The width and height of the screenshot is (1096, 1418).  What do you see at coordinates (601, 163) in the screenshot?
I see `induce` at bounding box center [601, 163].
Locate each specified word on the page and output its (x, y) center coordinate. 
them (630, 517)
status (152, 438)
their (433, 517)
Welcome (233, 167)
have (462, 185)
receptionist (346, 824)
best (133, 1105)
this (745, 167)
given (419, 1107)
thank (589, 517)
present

...

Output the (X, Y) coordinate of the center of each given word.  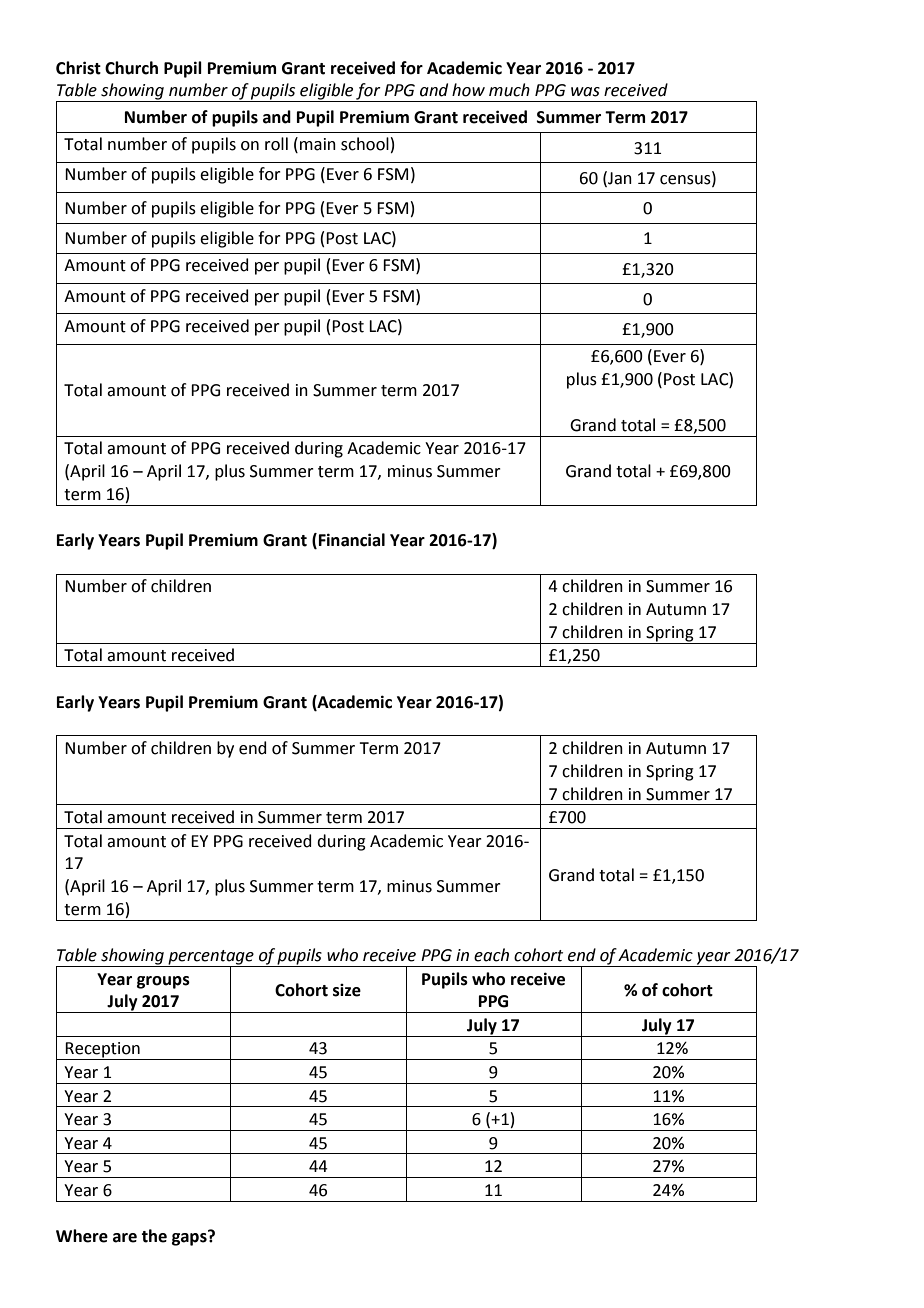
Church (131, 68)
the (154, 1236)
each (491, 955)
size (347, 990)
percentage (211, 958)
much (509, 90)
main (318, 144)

==

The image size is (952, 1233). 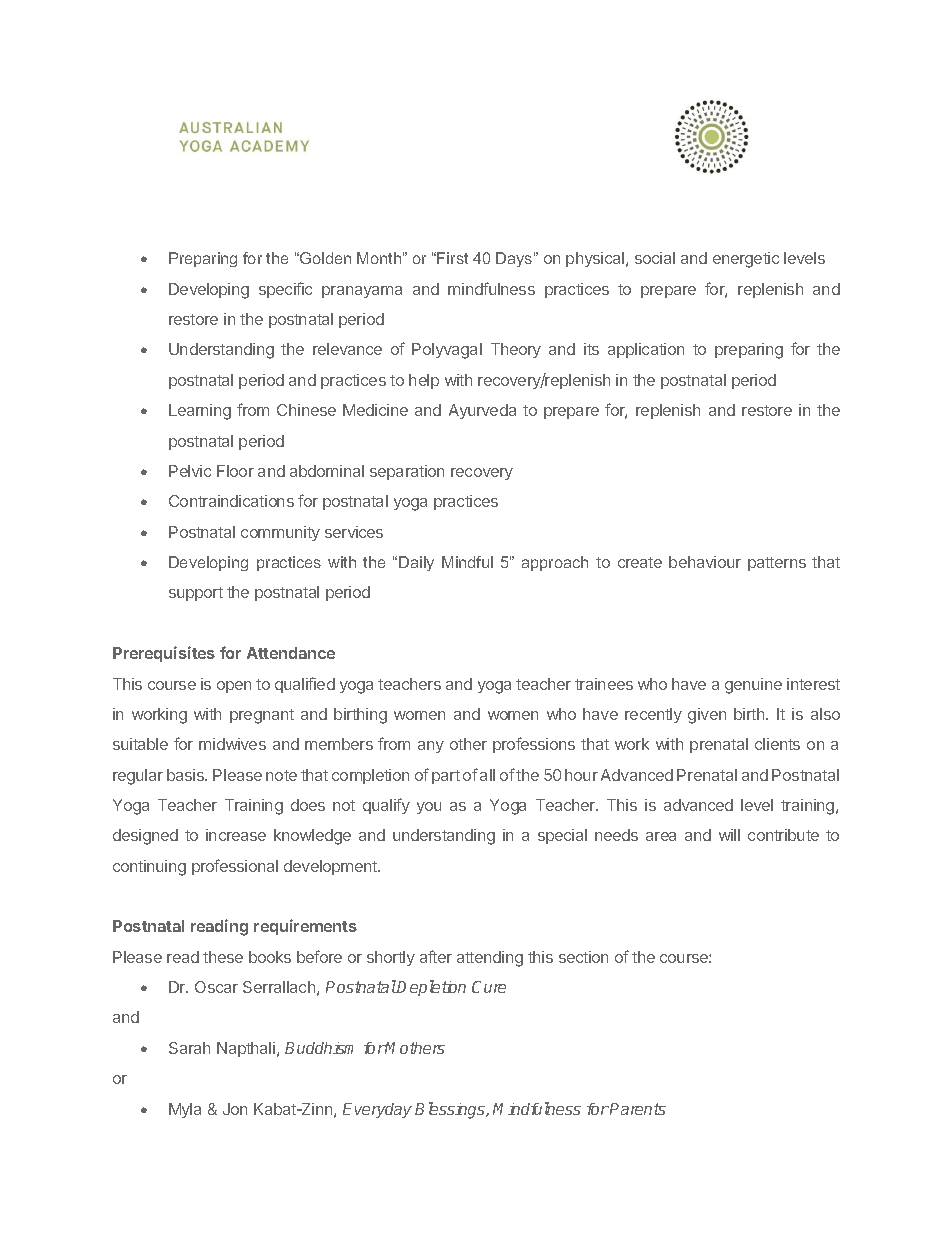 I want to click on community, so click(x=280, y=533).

# [Tugas yang Diberikan]
Konversikan catatan dari baris yang memuat "Output the (X, Y)" sampai dengan baris yang memuat "main (318, 144)" (kedua baris itu ikut dihitung) ke CSV dua kolom bernama teks dan jawaban, dengan satu baris CSV untuk setiap teks beserta jawabannya. Tulis tiap nilai dalam satu kolom berkutip, ganti jeda baris dengan spasi, dan jangan sertakan gambarnya.

# [Penyelesaian]
teks,jawaban
"Output the (X, Y) coordinate of the center of each given word. Church","(131, 68)"
"the","(154, 1236)"
"each","(491, 955)"
"size","(347, 990)"
"percentage","(211, 958)"
"much","(509, 90)"
"main","(318, 144)"